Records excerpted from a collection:
•••

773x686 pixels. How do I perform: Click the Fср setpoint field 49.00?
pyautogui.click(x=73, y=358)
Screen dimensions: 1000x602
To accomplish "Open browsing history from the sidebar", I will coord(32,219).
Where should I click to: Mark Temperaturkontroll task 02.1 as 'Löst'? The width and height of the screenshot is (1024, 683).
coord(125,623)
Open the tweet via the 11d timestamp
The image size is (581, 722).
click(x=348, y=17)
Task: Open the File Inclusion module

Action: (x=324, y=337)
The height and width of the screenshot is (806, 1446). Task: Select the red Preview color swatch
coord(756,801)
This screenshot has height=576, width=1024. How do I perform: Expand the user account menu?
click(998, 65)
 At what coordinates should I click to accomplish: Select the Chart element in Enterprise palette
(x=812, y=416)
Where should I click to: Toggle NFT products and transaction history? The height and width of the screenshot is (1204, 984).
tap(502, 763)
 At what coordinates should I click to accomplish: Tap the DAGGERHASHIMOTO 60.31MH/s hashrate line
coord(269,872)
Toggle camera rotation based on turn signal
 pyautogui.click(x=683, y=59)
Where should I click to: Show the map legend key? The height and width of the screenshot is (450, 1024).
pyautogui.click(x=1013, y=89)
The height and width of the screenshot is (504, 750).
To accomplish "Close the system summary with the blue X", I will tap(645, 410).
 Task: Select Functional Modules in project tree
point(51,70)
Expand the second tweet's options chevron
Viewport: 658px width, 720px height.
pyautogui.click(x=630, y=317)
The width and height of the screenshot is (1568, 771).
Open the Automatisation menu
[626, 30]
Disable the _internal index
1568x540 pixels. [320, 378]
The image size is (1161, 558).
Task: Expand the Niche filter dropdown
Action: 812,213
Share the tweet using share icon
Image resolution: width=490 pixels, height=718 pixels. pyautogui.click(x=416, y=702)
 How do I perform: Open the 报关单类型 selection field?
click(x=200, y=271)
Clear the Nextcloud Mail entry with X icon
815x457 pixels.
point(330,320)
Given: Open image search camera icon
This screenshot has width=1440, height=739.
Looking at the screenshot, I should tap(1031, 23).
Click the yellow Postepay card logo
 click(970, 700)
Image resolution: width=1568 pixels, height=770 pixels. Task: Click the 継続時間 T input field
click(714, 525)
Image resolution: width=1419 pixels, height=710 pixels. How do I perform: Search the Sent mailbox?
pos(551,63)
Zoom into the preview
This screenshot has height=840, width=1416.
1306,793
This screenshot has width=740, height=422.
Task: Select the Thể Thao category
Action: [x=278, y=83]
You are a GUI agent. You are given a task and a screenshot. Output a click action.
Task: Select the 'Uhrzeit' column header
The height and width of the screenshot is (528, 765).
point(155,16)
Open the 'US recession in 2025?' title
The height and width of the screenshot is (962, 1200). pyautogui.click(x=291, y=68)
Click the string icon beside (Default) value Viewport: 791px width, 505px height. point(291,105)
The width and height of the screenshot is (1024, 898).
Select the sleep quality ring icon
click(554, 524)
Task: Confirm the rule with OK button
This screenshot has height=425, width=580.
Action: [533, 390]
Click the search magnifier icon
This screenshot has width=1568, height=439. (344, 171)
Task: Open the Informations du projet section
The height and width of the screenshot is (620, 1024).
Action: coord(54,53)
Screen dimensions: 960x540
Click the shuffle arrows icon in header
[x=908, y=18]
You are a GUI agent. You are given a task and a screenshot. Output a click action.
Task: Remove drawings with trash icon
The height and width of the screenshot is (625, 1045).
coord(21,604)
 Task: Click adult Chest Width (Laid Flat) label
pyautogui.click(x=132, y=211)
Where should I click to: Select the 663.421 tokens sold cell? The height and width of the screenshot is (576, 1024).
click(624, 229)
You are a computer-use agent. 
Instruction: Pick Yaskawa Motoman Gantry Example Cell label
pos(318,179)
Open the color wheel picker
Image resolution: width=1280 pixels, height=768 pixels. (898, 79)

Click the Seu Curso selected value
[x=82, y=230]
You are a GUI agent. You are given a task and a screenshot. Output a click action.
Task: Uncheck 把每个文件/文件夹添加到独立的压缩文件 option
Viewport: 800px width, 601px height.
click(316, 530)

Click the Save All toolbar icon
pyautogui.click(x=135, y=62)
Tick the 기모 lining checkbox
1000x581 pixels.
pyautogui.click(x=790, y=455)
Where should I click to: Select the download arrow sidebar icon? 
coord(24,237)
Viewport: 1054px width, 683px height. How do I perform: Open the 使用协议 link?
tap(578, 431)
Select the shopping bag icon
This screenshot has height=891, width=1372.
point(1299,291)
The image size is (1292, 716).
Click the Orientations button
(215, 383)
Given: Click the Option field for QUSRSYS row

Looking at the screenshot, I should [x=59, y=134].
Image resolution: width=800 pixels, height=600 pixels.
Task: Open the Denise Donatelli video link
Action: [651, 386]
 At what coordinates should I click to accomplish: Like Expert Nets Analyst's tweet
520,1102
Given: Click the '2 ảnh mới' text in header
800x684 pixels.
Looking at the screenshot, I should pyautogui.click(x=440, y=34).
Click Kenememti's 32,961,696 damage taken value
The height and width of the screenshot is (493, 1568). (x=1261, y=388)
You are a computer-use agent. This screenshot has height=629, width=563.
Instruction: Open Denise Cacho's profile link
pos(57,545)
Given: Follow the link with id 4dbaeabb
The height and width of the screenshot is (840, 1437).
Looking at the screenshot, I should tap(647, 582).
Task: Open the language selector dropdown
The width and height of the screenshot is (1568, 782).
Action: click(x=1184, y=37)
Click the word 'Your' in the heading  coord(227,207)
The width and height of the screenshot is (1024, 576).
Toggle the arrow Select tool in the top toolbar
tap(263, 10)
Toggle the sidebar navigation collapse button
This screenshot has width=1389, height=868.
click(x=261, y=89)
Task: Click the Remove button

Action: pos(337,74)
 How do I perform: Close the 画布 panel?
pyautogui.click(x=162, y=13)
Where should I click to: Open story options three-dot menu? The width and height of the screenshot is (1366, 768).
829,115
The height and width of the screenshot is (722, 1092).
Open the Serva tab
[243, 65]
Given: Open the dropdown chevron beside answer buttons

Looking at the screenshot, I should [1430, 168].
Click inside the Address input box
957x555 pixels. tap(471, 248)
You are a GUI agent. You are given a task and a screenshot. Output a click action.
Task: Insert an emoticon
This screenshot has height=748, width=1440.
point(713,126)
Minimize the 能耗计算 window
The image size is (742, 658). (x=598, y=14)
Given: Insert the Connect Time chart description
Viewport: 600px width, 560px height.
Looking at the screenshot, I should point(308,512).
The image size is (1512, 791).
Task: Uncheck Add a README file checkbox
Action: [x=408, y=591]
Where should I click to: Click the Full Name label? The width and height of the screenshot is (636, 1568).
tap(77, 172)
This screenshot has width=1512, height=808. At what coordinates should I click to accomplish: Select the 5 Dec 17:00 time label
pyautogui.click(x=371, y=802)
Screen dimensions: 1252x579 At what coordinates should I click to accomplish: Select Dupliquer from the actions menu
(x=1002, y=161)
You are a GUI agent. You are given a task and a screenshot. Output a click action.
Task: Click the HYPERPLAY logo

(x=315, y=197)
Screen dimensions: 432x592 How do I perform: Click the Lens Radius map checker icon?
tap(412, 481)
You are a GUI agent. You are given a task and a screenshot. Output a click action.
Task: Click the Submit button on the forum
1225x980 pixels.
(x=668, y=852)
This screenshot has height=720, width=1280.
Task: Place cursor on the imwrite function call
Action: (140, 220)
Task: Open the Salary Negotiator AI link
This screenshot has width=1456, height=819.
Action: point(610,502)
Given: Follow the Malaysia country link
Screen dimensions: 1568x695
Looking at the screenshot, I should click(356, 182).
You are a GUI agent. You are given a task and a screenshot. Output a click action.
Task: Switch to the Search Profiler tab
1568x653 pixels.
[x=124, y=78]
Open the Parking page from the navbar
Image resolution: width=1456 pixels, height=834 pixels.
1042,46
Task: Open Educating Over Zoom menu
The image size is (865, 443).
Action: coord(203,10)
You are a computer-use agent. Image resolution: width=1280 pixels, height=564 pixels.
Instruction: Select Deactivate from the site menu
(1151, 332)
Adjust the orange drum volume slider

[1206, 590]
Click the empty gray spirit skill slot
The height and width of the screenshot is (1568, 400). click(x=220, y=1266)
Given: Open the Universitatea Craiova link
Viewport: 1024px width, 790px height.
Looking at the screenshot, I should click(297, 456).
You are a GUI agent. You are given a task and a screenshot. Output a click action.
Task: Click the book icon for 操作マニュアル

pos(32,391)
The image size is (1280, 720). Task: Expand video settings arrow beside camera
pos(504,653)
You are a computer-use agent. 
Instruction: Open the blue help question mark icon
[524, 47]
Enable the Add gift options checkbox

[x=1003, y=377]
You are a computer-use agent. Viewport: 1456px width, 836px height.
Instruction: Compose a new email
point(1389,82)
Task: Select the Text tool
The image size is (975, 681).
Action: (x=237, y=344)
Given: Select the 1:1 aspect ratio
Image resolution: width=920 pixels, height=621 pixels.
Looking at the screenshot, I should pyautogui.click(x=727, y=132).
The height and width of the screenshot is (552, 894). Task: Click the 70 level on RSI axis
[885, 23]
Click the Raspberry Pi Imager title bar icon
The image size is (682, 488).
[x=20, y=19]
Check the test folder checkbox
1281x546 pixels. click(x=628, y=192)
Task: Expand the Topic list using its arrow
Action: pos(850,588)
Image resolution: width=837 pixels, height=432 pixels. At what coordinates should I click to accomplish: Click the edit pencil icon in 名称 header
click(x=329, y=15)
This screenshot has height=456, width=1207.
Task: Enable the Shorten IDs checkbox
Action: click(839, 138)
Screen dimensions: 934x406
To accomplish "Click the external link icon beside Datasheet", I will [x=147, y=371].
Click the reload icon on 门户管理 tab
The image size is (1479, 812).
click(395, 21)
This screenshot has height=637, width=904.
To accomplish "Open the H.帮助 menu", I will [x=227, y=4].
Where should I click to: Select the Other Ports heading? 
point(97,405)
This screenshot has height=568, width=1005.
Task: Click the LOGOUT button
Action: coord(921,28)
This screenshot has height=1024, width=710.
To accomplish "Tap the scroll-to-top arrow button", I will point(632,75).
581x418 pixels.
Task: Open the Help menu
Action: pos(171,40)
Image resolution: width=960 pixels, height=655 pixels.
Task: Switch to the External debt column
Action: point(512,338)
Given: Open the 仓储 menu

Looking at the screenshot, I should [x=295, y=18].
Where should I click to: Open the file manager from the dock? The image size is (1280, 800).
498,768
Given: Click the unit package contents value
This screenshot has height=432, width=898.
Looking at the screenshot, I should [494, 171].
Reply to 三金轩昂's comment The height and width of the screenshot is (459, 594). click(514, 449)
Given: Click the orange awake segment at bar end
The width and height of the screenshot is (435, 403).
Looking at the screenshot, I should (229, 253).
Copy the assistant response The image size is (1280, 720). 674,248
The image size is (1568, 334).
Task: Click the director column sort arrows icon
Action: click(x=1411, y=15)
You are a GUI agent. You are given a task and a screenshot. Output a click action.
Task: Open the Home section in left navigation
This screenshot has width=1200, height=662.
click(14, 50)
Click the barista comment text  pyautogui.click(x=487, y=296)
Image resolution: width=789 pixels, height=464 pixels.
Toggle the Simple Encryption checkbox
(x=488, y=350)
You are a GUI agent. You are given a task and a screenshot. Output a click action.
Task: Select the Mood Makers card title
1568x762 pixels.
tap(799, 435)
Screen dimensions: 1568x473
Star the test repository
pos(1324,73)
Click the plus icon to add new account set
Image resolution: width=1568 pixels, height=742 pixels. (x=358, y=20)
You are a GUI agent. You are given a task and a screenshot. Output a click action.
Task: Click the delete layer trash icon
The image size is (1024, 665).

•••

Brief:
Reproduce the lines of the entries above from the one with "The height and width of the screenshot is (806, 1446)." to the one with "Clear the Nextcloud Mail entry with X icon", both included, exactly and without any other line.

Task answer:
The height and width of the screenshot is (806, 1446). Task: Select the red Preview color swatch
coord(756,801)
This screenshot has height=576, width=1024. How do I perform: Expand the user account menu?
click(998, 65)
 At what coordinates should I click to accomplish: Select the Chart element in Enterprise palette
(x=812, y=416)
Where should I click to: Toggle NFT products and transaction history? The height and width of the screenshot is (1204, 984).
tap(502, 763)
 At what coordinates should I click to accomplish: Tap the DAGGERHASHIMOTO 60.31MH/s hashrate line
coord(269,872)
Toggle camera rotation based on turn signal
 pyautogui.click(x=683, y=59)
Where should I click to: Show the map legend key? The height and width of the screenshot is (450, 1024).
pyautogui.click(x=1013, y=89)
The height and width of the screenshot is (504, 750).
To accomplish "Close the system summary with the blue X", I will tap(645, 410).
 Task: Select Functional Modules in project tree
point(51,70)
Expand the second tweet's options chevron
Viewport: 658px width, 720px height.
pyautogui.click(x=630, y=317)
The width and height of the screenshot is (1568, 771).
Open the Automatisation menu
[626, 30]
Disable the _internal index
1568x540 pixels. [320, 378]
The image size is (1161, 558).
Task: Expand the Niche filter dropdown
Action: 812,213
Share the tweet using share icon
Image resolution: width=490 pixels, height=718 pixels. pyautogui.click(x=416, y=702)
 How do I perform: Open the 报关单类型 selection field?
click(x=200, y=271)
Clear the Nextcloud Mail entry with X icon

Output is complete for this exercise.